### Work required
From the entries below, give the number of lines where the word "card" occurs, and nothing else.

Stored items:
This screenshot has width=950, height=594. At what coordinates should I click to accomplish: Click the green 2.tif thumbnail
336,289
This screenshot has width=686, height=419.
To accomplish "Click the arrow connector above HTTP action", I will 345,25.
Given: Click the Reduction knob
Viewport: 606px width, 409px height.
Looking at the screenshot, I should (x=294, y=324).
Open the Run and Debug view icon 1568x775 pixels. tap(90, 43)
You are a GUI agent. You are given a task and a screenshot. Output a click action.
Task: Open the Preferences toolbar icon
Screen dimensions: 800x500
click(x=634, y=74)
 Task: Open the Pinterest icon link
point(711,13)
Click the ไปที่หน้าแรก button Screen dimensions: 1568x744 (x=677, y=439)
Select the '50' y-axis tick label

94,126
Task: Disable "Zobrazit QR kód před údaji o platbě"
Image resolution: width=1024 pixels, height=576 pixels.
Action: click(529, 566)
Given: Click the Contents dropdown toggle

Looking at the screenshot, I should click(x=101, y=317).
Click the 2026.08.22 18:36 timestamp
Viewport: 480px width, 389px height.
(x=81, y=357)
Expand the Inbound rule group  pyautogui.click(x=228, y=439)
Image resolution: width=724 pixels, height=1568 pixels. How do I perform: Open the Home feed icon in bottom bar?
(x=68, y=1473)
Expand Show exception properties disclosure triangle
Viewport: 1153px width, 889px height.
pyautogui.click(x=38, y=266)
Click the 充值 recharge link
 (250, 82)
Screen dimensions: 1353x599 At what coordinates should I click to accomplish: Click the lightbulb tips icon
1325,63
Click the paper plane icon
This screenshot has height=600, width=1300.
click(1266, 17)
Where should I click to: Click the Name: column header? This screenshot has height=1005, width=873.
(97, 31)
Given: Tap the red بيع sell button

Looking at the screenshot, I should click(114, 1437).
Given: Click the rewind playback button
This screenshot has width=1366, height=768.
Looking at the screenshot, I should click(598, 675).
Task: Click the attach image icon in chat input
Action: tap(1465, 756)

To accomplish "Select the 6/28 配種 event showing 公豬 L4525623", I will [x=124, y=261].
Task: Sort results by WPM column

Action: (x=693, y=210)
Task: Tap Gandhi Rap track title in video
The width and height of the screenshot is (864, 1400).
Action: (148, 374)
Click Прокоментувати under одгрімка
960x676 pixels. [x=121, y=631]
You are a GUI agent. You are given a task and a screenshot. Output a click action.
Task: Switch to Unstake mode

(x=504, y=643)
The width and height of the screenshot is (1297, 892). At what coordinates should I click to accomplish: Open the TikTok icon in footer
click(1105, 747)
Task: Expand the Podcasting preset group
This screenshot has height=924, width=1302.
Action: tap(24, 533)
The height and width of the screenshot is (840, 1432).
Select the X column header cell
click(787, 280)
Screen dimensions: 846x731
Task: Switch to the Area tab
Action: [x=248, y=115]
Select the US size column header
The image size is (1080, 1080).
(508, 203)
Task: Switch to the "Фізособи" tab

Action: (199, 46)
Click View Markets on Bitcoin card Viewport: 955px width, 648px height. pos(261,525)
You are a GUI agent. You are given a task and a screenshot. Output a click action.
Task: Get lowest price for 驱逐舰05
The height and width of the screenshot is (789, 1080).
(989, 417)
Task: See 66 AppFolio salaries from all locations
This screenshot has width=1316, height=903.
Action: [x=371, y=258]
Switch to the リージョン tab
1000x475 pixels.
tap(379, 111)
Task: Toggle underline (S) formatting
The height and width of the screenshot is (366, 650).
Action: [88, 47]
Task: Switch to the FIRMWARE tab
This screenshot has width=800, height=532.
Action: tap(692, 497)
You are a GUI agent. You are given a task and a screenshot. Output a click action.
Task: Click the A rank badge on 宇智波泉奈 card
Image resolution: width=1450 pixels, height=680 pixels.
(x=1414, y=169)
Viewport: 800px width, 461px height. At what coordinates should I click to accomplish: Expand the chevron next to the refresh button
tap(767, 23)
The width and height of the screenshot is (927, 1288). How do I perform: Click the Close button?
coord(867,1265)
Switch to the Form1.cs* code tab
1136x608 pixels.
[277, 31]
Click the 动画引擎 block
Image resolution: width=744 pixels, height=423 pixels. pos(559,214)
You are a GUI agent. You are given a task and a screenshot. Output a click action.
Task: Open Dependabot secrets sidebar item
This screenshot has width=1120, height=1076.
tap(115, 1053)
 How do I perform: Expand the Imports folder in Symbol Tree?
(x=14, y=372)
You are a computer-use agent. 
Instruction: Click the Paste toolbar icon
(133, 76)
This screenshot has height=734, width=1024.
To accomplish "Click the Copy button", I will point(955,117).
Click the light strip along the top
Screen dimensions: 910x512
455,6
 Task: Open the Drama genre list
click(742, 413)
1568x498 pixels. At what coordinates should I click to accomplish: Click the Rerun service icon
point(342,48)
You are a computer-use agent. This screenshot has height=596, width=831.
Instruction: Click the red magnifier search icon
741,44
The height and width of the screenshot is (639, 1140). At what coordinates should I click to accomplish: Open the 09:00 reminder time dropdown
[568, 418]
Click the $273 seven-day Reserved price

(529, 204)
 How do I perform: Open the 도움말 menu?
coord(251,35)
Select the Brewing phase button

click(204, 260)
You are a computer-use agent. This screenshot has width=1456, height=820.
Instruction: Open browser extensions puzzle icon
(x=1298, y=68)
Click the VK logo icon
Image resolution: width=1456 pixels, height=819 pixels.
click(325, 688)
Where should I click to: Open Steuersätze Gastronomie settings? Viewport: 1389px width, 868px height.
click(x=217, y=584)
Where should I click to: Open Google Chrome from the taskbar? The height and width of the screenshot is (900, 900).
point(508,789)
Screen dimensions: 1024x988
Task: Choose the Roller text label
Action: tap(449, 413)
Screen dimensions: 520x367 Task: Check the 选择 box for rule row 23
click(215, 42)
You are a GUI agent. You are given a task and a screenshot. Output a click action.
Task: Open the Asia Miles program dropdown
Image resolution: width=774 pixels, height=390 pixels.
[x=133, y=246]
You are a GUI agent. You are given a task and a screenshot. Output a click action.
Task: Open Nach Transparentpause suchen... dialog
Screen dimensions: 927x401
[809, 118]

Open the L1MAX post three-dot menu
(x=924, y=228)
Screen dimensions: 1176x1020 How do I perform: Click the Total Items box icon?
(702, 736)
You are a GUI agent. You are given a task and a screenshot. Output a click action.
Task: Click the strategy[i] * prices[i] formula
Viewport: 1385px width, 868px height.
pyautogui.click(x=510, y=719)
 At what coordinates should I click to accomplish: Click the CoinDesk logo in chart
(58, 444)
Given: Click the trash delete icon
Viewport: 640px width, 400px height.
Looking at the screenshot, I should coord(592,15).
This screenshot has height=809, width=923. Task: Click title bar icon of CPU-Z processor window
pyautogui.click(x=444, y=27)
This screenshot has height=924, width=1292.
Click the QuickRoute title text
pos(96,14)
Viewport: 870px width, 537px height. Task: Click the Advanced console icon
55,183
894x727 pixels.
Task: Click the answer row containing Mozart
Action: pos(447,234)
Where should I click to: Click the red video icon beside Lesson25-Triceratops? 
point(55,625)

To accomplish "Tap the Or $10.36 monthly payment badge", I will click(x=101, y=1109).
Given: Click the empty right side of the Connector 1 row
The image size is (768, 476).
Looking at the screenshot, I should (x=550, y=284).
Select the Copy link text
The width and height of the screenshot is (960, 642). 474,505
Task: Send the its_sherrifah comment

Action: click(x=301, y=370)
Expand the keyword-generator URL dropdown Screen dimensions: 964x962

### Result of this task
2